Sama halnya dengan 2
permasalahan di atas, lalu lintas seakan ‘tak mau kalah’ menjadi buah bibir dan
trend topic para eksekutif pemerintahan.
Tingginya jumlah kendaraan (terutama kendaraan pribadi) tidak didukung oleh
ketersediaan jalan yang memadai. Akibatnya, terjadi kemacetan di mana-mana. Hal
tersebut diperparah dengan perilaku sebagian masyarakat (terutama kalangan
menengah ke atas) yang lebih memilih menggunakan kendaraan pribadi dibandingkan
dengan kendaraan massal dengan berbagai alasan.
Bila terus dibiarkan
berlarut-larut, hal tersebut akan semakin berbuntut panjang. Kurangnya
kesadaran dan kepedulian masyarakat akan pentingnya menjaga lingkungan menjadi pemicu
perilaku ‘apatis’ masyarakat.
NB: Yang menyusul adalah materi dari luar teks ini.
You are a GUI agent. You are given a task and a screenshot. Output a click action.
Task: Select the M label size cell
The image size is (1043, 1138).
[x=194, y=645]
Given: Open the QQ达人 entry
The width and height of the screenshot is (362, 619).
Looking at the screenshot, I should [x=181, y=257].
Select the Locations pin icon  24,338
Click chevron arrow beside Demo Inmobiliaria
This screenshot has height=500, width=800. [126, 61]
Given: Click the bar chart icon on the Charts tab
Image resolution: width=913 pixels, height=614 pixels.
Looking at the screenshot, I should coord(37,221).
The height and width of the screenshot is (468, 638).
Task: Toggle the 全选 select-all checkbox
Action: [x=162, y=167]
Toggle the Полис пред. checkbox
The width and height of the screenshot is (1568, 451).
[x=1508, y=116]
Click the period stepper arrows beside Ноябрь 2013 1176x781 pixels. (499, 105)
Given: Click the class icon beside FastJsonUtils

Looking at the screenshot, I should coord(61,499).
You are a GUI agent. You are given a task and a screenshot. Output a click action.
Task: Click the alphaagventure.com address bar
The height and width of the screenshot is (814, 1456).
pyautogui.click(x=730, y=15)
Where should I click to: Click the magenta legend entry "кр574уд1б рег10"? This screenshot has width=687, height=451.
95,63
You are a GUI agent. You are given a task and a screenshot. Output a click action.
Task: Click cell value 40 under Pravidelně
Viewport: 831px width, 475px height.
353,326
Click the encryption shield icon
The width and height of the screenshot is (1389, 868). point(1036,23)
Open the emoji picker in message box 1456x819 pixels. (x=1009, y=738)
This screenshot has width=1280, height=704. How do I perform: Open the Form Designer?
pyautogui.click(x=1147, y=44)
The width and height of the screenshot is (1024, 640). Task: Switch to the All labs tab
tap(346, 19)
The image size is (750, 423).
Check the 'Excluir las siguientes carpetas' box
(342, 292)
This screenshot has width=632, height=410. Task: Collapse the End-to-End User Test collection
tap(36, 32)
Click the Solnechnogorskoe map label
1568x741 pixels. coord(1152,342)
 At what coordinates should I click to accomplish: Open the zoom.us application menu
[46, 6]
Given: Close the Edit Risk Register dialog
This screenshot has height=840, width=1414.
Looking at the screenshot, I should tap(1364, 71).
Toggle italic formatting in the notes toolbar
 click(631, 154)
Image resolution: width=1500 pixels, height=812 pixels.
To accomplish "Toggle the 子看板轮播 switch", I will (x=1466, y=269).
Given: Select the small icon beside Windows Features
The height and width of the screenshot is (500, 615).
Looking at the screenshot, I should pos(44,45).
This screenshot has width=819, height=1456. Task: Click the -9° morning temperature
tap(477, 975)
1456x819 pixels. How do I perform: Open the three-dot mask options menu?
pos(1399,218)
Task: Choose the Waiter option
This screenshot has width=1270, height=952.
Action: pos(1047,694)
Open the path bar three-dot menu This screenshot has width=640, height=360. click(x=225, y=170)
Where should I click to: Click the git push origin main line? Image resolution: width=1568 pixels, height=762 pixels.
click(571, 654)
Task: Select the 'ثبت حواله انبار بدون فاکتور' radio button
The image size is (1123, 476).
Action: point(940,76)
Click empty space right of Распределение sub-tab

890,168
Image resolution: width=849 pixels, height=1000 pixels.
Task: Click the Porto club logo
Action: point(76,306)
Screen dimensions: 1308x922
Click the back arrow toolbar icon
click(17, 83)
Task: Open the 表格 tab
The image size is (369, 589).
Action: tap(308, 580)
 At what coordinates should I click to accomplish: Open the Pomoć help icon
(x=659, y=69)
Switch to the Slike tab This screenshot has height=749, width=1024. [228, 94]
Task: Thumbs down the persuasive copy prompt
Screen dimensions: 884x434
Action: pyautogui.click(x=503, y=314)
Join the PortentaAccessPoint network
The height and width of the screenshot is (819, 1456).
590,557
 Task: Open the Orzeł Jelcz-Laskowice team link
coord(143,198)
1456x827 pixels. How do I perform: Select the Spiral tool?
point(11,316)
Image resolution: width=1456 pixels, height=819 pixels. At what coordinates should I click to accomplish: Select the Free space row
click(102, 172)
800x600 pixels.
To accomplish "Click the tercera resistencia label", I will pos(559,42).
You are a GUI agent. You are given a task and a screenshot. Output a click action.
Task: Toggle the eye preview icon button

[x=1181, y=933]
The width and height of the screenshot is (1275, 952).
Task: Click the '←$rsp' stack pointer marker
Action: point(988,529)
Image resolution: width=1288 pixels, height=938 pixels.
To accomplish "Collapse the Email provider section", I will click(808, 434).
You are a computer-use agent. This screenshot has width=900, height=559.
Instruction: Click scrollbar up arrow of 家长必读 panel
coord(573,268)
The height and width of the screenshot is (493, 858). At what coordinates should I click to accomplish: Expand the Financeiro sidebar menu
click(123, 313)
Hal tersebut akan semakin berkembang manakala
kurangnya kontrol dan figur keteladanan, baik dari orang tua kepada anaknya; guru
pada siswanya; maupun dari pemerintah kepada rakyatnya.
Pada akhirnya saya
menyimpulkan, terdapat beberapa point kunci yang dapat dilakukan dalam
mengangani permasalahan tersebut, di antaranya:
- Perlunya penanaman etika lingkungan sejak dini terkait membiasakan Pola Hidup Bersih dan Sehat (PHBS),
- Perencanaan pembangunan wilayah yang komprehensif dalam menghadapi degradasi lahan akibat pembangunan yang kurang memerhatikan dampak ekologis,
- Perlunya kerangka hukum yang tegas dan tidak memihak pada pihak tertentu,
- Pengendalian jumlah penduduk Indonesia,
- Membenahi sistem transportasi, mulai dari perbaikan fasilitas, pelayanan, hingga peningkatan mutu moda transportasi,
- Tidak ada salahnya berkaca pada negara maju, terutama dalam hal penanganan masalah sampah, banjir, dan lalu lintas, serta
- Mulai dari diri sendiri, dari hal kecil, dan dari sekarang. Terima kasih, semoga bermanfaat.